Normally, the HR is under the control of the hypothalamus, the medullary vasomotor centre and the autonomic system. It is likely that, in the presence of a non-functional parasympathetic centre in the hypothalamus, there was an absence of a background modulating tone to decrease the HR. Therefore, the medial portion of the vasomotor centre and baroreceptors in carotid and aortic sinus sensed the tachycardia. These impulses may have been sent to the dorsal nuclei of the vagus nerve, causing vagal stimulation to decrease the HR. This decrease in HR was again sensed by an intact posterior hypothalamus, causing an increase in HR, and hence an episodic tachycardia and bradycardia. We also observed that this episodic dysrhythmia was not seen when the patient was sedated and paralysed under anaesthesia. As the hypothalamus integrates responses to both internal and external afferent stimuli with the complex analysis of the world provided by the cerebral cortex, these changes were manifested only after the patient was awake. The common cause of pupillary dilatation in surgery for hypothalamic glioma is thought to be the intraoperative manipulation of the oculomotor nerve with its parasympathetic supply to the constrictor pupillae muscles via the ciliary ganglion. In our case, pupillary dilatation may also be attributed to unopposed sympathetic stimulation, due to intact posterior hypothalamus, causing contraction of the meridional fibres (radial muscle) of the iris.

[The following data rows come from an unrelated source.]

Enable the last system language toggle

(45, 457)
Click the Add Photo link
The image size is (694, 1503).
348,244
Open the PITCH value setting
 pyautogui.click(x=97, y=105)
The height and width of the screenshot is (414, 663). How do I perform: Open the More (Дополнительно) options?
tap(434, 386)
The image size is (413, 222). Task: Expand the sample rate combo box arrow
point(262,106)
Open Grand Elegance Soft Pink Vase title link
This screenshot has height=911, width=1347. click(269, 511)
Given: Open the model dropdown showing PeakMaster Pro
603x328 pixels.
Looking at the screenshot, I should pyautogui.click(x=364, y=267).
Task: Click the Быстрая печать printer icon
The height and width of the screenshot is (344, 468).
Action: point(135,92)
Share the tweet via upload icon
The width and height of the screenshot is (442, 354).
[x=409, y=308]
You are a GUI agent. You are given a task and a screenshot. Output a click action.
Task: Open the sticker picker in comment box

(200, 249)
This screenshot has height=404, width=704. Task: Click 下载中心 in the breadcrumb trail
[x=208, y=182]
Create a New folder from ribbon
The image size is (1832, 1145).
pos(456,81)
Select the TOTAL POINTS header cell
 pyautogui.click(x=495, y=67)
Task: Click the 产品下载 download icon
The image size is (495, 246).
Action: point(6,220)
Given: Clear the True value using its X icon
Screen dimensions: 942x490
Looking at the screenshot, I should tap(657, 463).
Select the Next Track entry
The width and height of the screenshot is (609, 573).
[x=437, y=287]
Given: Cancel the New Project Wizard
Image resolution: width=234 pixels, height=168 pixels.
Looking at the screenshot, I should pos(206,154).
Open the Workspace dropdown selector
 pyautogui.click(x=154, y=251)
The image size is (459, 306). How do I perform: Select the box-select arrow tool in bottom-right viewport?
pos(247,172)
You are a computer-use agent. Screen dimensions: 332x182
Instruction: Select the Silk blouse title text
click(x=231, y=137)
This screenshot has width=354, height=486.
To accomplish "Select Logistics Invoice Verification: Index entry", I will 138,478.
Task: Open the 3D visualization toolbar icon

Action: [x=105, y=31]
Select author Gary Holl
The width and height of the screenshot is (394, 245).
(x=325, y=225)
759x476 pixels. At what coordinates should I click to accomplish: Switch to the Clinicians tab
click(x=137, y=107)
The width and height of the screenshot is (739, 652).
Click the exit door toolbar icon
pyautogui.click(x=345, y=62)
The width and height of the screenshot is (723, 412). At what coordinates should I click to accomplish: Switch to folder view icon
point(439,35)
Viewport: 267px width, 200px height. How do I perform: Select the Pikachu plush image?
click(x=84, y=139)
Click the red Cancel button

Spirin and Lykoshina [Reference Spirin and Lykoshina1] reported a high incidence of sinus tachycardia and ventricular extrasystoles postoperatively in patients undergoing surgery for hypothalamic tumours, attributing it to the operative injury to the hypothalamo–diencephalic apparatus. Rehman and Atkin [Reference Rehman and Atkin2] reported cardiac arrhythmia and sleep disturbances postoperatively in a patient operated for a craniopharyngioma. Ishikawa and colleagues [Reference Ishikawa, Aoki and Akahane6] reported life-threatening sinus bradycardia persisting for 3 weeks in their patient whose brain scan revealed a low-density area around the hypothalamus. The bradycardia was attributed to hypothalamic insufficiency. Rudelli and Duck [Reference Rudelli and Deck7] reported hypothalamic infarction due to avulsion of the optic chiasma and anterior perforating arteries resulting in cardiac arrhythmias. In our case, we believe that transient nature of the cardiac dysrhythmias were due to the vasospasm of vessels supplying the hypothalamus. The pupillary dilatation can be also attributed to manipulation of the third cranial nerve.